Assignment:
In the entries that follow, the line with "has height=916, width=1266." opens the range and the line with "Task: Open the File menu" closes it; repeat that range exactly, both lines included.

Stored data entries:
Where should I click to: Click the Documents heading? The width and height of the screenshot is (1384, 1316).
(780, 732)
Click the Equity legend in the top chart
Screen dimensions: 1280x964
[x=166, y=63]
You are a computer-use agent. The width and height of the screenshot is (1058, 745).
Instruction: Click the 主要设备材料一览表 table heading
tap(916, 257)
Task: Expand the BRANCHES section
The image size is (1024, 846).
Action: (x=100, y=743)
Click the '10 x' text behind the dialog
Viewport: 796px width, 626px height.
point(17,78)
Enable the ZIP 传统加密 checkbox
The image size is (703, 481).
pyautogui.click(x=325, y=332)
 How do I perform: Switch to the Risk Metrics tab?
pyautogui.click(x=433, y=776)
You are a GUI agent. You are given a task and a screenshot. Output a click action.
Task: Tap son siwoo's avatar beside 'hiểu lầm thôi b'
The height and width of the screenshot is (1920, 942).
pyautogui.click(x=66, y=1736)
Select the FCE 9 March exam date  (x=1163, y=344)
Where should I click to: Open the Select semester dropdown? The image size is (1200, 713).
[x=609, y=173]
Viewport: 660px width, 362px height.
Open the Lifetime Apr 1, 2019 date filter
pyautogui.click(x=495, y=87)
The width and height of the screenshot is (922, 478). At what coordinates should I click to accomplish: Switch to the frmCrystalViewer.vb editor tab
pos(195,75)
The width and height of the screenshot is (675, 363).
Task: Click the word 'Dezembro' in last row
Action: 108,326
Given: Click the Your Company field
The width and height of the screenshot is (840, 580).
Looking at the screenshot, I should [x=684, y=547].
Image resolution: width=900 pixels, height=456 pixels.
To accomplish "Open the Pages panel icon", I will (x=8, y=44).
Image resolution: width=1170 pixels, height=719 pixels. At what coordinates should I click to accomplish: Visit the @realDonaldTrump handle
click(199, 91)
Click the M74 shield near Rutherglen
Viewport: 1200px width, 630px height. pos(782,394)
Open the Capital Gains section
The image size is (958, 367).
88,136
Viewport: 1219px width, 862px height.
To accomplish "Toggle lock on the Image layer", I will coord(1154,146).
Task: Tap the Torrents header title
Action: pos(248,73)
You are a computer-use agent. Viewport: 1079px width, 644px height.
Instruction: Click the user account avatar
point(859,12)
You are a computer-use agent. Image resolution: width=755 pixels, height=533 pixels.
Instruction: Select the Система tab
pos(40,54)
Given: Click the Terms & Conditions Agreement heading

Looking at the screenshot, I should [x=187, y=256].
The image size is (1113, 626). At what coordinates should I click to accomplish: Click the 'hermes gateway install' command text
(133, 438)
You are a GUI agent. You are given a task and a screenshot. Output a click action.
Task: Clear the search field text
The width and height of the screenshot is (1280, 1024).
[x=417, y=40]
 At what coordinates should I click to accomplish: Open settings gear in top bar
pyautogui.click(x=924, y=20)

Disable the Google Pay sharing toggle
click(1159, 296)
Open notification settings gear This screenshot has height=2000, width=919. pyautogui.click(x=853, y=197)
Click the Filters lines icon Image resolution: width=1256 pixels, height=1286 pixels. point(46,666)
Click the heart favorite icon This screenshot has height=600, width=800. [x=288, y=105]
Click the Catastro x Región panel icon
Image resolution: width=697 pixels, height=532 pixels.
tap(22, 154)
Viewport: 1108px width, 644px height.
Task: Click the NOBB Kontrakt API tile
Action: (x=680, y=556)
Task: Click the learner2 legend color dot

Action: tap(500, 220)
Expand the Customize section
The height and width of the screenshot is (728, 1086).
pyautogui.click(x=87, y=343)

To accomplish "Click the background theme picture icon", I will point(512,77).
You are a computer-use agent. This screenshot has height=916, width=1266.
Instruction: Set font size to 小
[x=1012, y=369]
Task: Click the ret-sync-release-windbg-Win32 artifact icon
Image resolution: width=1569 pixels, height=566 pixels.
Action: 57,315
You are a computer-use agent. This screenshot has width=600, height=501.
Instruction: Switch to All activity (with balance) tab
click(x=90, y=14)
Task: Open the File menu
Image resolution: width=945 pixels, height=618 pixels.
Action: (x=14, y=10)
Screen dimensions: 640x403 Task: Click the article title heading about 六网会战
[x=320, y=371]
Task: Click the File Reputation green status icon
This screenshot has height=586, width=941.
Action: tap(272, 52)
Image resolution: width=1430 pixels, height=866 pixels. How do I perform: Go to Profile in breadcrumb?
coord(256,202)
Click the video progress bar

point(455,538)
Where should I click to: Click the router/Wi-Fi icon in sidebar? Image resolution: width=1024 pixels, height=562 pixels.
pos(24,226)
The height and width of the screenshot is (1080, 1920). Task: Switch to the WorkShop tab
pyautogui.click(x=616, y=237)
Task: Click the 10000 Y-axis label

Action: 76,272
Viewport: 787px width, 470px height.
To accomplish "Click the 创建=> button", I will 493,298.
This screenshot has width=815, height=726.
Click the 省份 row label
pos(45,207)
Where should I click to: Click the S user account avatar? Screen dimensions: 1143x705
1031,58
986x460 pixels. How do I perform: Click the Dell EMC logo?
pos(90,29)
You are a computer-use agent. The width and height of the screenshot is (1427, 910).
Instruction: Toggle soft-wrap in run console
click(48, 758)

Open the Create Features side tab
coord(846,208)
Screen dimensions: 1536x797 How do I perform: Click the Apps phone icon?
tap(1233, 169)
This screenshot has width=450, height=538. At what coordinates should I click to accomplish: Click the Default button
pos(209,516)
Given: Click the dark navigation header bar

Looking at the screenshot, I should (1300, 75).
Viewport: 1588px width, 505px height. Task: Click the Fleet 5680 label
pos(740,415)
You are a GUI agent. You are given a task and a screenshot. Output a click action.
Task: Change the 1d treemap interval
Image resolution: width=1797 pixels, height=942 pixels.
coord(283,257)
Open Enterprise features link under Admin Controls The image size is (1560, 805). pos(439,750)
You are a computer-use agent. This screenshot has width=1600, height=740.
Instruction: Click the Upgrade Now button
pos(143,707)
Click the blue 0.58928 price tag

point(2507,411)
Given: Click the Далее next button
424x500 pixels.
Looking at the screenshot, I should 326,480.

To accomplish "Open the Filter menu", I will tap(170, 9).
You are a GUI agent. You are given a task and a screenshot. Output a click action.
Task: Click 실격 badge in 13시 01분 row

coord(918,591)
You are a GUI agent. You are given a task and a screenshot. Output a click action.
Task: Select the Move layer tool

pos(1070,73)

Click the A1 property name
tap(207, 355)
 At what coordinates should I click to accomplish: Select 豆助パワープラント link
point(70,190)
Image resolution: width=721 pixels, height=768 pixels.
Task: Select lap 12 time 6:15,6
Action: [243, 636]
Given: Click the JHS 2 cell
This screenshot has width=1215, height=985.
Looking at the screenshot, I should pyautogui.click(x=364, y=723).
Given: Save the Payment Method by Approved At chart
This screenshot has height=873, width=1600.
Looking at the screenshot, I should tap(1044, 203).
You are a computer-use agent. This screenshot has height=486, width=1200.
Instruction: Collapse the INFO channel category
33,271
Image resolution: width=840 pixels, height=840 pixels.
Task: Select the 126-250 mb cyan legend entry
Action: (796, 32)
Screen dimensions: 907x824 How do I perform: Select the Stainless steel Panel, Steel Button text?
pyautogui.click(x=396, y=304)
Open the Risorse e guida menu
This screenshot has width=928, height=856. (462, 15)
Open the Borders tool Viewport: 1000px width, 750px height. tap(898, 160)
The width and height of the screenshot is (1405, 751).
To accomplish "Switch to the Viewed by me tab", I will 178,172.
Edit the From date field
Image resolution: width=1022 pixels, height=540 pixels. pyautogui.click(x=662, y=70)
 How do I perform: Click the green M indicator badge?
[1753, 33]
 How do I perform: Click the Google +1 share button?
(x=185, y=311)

Result below:
You are a computer-use agent. This screenshot has height=916, width=1266.
Instruction: Set font size to 小
[x=1012, y=369]
Task: Click the ret-sync-release-windbg-Win32 artifact icon
Image resolution: width=1569 pixels, height=566 pixels.
Action: 57,315
You are a computer-use agent. This screenshot has width=600, height=501.
Instruction: Switch to All activity (with balance) tab
click(x=90, y=14)
Task: Open the File menu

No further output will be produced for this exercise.